• Gabriela Mistral, la poetisa elquina y su camino al Premio Nobel

  • Gabriela Mistral, la poetisa elquina y su camino al Premio Nobel

    No hay duda que Katherine Muñoz es una especialista “Mistraliana”. Ya la semana pasada nos contó detalles inéditos y desconocidos sobre la vida de esta gran escritora. Sin embargo, la docente a lo largo de su carrera se ha dedicado a realizar interesantes investigaciones, que van más allá del aspecto meramente anecdótico.

    Relata que se ha dedicado a estudiar a la poetisa desde los objetos, o sea su relación con el cosmos a través de sus cartas, libros, adornos, maletas y equipajes. “Gabriela fue una mujer internacional. A ella le gustaba mucho Italia, incluso aspiraba a morir allí, pero el destino dijo otra cosa. Nuestra poetisa no era fascista, por lo tanto, tuvo que abandonar esa nación”.
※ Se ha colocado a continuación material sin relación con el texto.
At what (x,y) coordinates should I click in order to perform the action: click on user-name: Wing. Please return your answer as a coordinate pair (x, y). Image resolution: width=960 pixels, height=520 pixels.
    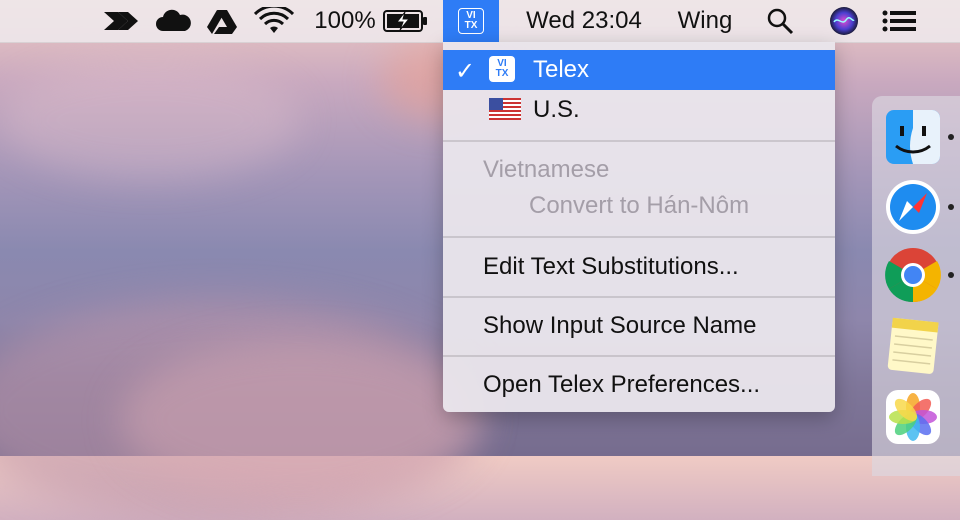
    Looking at the image, I should click on (705, 21).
    BRASIL, TIERRA AGRIDULCE

    Uno de los primeros destinos al extranjero que tuvo Lucila fue a Petrópolis, Brasil. Sobre este aspecto la académica explica que “Ella estuvo allí para ejercer labores consulares, pero su estadía la revitalizó desde el punto de vista de su ser americano y rural. En una carta a Ribeiro Couto señala: Yo, criatura errante, adoro la tierra, el aire, y el resplandor de su país que veo despierta y dormida”.

    PREMIO NOBEL

    Cuando Gabriela tuvo conocimiento sobre la obtención del Premio Nobel estaba en Petrópolis. Esta ciudad le había entregado penas y alegrías, puesto que allí se había suicidado su amigo Stefan Zweig y su amado Yin Yin, en 1941 y 1943, respectivamente.

    Sobre este hecho, que marcó la vida de la poetisa y la historia de Chile, señala “En el transcurso del jueves 15 de noviembre de 1945 se había levantado temprano….Se hallaba sola en su habitación, con la presencia ausente de sus vivos y sus muertos…Las noticias en la radio sobre Palestina y luego el Premio Nobel. Calló de rodillas frente al crucifijo que siempre la acompañaba y bañada en lágrimas lloró”.

    La docente agrega que Lucila Godoy al día siguiente preparó sus maletas y baúles, con la convicción de no regresar a Brasil. Petrópolis quedaría en su memoria como la representación del hábitat del viaje definitivo de sus suicidas.

    “Casi puedo imaginarla en aquel momento, frente a sus cosas emotivas, en la imagen ineludible de hacer la maleta. A los objetos biográficos que la acompañaron en sus trayectos por el mundo y que la remitirían a su vida en Montegrande, se sumaban otros nuevos, el certificado de muerte de Yin Yin, fotografías, telegramas, tarjetas de pésame, cuadernos, canicas y pétalos de las últimas rosas que acompañaron la sepultura de su niño amado”, narra Muñoz.

    Lo que viene para adelante en la historia de Gabriela ya lo sabemos. Recibió muchos premios y reconocimientos. No obstante, nuestro país todavía no la valora lo suficiente, encarguémonos, cada uno de nosotros, de enmendar ese error. Hablemos de ella y divulguemos su obra, seamos orgullosos de que proviene de nuestra región amada.